2019’da terör örgütü, orman sabotajlarını daha sistematik hale getirmek için ‘Ateşin Çocukları İnisiyatifi’ni kurdu. PKK’lı örgüt elebaşları, bu eylemlerin herhangi bir örgütlenme veya karmaşık strateji gerektirmediğini, yalnızca bir kibrit veya çakmakla büyük bir yıkım yaratılabileceğini vurgulayarak, teröristlere "ateşi silah olarak kullanma" talimatını verdi. PKK’ya bağlı bu terörist yapı, Türkiye’nin ormanlarına yönelik kasıtlı saldırılarla büyük çaplı ekolojik tahribata yol açtı.
Ormanlar yalnızca ekosistemimizin değil, yaşamımızın da temel dayanaklarından birisi. Bu yeşil alanlar adeta nefes aldığımız ciğerlerimizdir. Her bir ağaç, çölleşmeye karşı kurulan bir settir. Ne var ki hem ihmalkâr tutumlar hem de kasıtlı eylemler bu hayati alanları her geçen gün biraz daha tüketiyor.
Tarihte, doğanın sağladığı nimetlere verilen önemin ne kadar güçlü olduğunu gösteren birçok örnek var. M.Ö. 1200-700 yılları arasında Anadolu’da yaşayan Frigler, tarımın sürdürülebilirliği için sert kurallar koydular. Bir öküzü öldüren veya sabanı kıran kişi ölüm cezasına çarptırılıyordu. Bu, toprağın ve üretimin ne kadar değerli görüldüğünün bir göstergesiydi. Benzer şekilde, Hindu kültüründe inek, toprağın ve verimliliğin sembolü olarak kutsal kabul edilir. Vedalar’da, inek "bütün iyiliklerin kaynağı" olarak tanımlanır ve ona zarar vermek en büyük suçlardan biri sayılır.
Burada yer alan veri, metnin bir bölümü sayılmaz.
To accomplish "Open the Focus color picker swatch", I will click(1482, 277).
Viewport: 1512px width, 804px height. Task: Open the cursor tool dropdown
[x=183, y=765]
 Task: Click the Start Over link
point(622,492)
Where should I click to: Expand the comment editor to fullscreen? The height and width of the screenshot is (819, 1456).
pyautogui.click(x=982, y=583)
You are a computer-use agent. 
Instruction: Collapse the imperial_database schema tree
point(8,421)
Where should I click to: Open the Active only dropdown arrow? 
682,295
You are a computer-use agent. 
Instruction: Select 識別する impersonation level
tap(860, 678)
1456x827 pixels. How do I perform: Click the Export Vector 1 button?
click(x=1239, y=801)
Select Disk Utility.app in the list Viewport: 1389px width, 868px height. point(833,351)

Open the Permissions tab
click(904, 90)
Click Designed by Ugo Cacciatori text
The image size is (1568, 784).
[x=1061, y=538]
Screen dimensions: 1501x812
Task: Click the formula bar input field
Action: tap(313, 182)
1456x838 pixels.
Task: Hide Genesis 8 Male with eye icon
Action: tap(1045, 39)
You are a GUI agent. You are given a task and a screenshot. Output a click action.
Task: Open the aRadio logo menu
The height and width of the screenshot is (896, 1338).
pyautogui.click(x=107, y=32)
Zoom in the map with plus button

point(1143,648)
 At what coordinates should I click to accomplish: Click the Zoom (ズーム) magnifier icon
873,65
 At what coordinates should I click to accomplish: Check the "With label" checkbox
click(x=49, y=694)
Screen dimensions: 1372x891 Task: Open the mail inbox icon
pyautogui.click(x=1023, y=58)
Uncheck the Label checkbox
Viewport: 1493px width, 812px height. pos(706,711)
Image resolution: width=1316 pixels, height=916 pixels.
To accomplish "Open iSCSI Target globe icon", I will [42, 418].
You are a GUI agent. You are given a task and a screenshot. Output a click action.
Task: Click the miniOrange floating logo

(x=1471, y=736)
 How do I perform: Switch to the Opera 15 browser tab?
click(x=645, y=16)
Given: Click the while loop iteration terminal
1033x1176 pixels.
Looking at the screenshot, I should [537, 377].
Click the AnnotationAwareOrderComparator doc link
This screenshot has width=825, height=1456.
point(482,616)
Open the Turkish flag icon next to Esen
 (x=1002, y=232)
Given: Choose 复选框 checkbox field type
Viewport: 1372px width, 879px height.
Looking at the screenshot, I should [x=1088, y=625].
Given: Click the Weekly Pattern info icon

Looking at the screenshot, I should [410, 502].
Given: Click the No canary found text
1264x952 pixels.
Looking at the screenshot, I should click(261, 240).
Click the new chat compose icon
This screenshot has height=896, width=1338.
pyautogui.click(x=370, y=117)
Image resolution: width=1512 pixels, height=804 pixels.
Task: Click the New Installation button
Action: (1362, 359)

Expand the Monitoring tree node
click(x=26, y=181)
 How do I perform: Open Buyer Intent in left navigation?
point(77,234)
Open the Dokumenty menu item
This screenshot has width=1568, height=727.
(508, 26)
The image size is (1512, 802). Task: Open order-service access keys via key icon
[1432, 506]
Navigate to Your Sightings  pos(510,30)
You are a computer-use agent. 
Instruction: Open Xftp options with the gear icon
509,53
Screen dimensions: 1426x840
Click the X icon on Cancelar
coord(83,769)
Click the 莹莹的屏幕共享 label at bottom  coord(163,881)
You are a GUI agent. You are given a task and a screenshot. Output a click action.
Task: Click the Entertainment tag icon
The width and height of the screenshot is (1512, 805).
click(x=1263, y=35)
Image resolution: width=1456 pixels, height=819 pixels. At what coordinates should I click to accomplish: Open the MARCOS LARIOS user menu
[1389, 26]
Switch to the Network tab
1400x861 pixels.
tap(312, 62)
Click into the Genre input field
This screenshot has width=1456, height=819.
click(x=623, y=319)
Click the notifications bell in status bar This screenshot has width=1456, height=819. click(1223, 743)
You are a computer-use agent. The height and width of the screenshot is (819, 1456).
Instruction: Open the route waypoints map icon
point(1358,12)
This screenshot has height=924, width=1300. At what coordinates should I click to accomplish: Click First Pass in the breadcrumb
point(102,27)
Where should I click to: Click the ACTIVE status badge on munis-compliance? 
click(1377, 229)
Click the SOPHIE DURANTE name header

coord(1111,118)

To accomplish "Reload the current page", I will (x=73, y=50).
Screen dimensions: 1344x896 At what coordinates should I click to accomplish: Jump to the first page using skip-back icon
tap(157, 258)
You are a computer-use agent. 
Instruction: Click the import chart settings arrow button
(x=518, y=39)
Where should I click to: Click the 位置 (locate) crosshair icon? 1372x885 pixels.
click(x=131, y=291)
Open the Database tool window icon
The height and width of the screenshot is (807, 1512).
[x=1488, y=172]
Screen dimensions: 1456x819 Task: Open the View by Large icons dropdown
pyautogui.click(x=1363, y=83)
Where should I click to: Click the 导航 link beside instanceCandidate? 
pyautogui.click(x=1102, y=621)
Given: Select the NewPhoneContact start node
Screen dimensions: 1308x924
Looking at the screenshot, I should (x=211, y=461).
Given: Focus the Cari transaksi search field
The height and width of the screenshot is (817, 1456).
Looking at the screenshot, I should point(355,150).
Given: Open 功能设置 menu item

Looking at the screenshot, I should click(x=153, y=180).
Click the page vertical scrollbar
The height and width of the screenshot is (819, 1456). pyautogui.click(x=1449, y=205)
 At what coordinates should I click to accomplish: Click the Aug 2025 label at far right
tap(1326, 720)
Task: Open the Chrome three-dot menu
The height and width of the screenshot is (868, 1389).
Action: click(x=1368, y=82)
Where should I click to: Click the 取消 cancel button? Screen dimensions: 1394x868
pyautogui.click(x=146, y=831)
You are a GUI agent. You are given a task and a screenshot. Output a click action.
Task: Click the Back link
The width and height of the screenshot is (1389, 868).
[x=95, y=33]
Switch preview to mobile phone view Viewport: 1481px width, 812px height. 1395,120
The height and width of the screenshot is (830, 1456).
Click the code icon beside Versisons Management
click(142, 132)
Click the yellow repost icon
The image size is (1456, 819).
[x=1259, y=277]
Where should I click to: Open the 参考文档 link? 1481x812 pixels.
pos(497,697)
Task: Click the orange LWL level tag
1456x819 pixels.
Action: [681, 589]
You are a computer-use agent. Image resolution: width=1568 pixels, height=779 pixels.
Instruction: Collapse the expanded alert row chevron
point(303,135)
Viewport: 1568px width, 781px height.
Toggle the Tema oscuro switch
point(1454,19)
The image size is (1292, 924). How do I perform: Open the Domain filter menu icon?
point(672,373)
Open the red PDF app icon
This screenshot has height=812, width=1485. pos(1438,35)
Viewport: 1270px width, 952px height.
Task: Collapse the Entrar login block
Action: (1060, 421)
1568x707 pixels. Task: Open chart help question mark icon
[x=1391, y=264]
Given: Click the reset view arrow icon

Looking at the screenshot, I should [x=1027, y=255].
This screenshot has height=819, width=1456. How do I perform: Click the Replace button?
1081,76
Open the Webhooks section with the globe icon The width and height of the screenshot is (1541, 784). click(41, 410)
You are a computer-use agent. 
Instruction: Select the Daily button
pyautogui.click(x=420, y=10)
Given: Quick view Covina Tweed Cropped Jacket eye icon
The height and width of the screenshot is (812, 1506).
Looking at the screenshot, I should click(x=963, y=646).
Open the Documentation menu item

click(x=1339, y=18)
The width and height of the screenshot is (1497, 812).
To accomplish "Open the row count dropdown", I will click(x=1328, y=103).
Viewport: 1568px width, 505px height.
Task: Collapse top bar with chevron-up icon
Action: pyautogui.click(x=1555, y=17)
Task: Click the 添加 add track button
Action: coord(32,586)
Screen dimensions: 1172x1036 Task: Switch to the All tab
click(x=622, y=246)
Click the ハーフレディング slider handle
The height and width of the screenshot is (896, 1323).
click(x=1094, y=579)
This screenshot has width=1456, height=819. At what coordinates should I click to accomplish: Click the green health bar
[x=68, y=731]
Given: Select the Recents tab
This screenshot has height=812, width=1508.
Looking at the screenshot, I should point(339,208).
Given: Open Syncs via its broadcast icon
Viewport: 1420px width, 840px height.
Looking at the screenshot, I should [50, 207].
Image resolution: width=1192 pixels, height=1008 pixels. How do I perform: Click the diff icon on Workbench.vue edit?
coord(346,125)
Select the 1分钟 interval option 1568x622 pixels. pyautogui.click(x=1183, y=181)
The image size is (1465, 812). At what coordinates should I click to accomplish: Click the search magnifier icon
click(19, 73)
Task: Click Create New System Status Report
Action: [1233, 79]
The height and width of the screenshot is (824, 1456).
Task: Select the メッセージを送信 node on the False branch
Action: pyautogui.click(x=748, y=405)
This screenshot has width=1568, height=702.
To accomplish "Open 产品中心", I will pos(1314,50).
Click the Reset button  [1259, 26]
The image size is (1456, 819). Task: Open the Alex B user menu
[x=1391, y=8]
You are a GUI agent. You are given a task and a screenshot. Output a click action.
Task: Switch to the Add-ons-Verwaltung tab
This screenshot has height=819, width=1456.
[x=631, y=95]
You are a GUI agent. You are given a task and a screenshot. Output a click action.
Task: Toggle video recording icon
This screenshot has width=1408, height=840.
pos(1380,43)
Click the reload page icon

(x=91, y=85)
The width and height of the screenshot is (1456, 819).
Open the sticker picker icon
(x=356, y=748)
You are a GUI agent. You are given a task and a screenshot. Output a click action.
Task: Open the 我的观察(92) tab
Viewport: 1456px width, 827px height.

Türkiye gibi orman fakiri bir ülkede de ormanlara zarar verenlere yönelik en sert yaptırımlar uygulamak zorunludur. Gerek dikkatsizlik sonucu orman yangınına sebep olanlar, gerekse kasıtlı olarak doğayı hedef alanlar, ibret verici cezalara çarptırılmalıdır. Çünkü doğaya karşı işlenen suçlar, sadece ekosistemimizi değil, milletimizin geleceğini de tehlikeye atmaktadır.